→ EXERCISE INSTRUCTIONS: Write down the listing again exactly as it appears below, without its pictures.
▼
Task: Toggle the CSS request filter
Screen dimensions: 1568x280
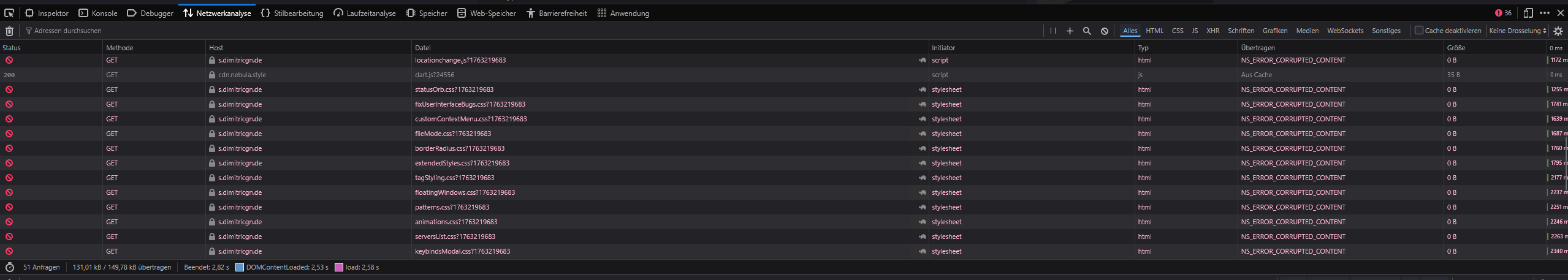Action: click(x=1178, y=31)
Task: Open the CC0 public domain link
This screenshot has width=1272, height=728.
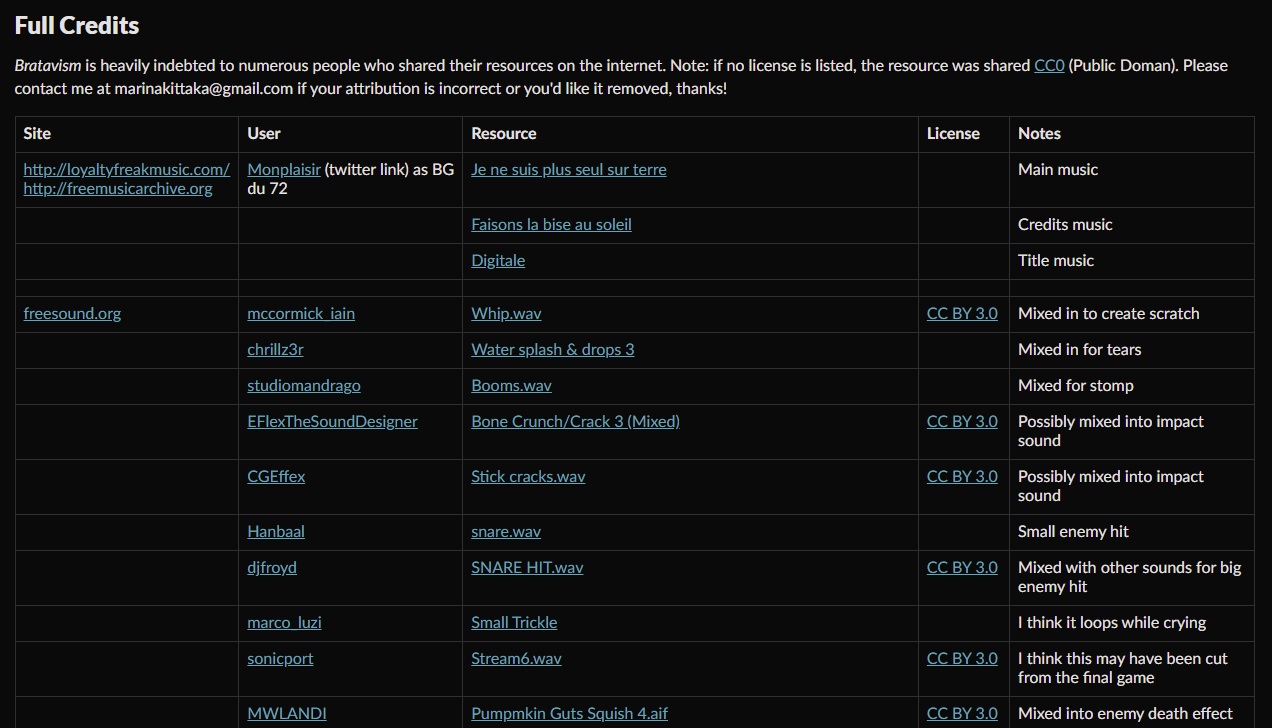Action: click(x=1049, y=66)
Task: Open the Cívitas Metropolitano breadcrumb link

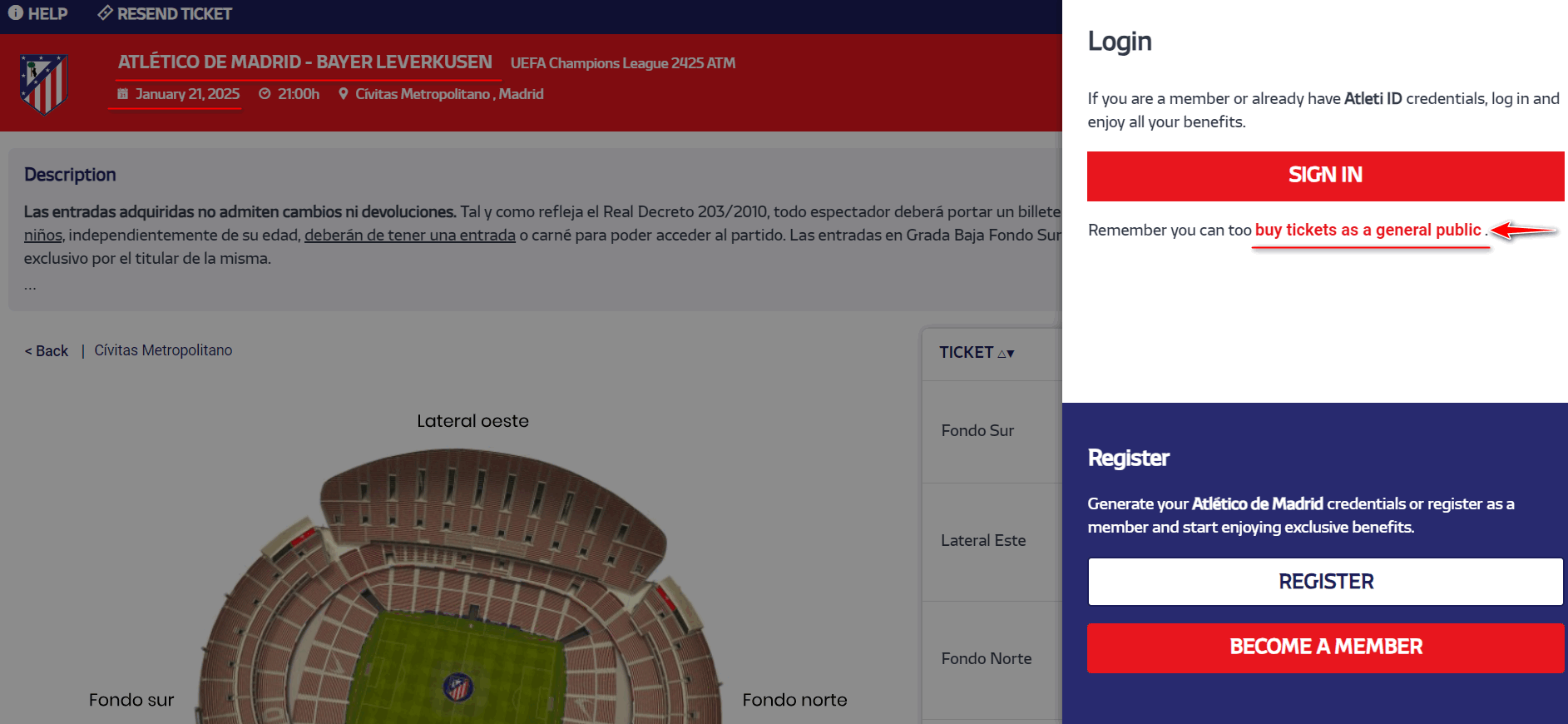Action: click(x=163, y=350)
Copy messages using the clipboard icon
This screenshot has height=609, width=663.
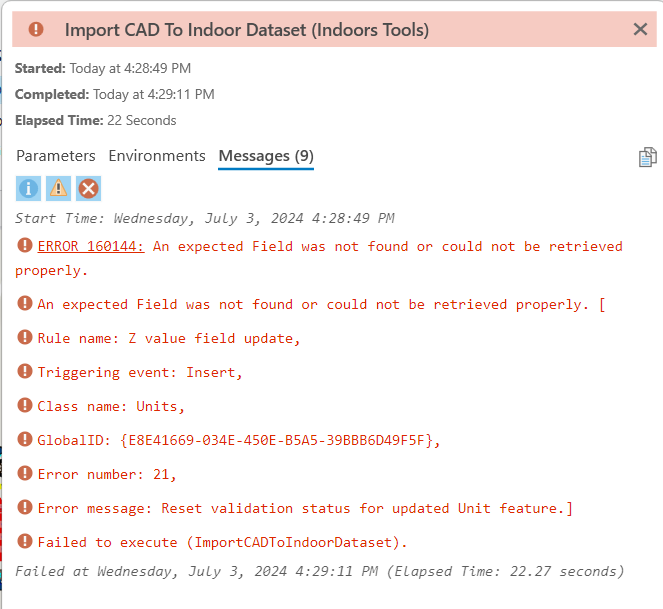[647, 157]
▲
→ OUTPUT:
Task: Toggle the CSS request filter
Screen dimensions: 1568x280
Action: click(x=1178, y=31)
Task: Open the CC0 public domain link
This screenshot has width=1272, height=728.
Action: click(x=1049, y=66)
Task: Open the Cívitas Metropolitano breadcrumb link

Action: click(x=163, y=350)
Copy messages using the clipboard icon
This screenshot has height=609, width=663.
[647, 157]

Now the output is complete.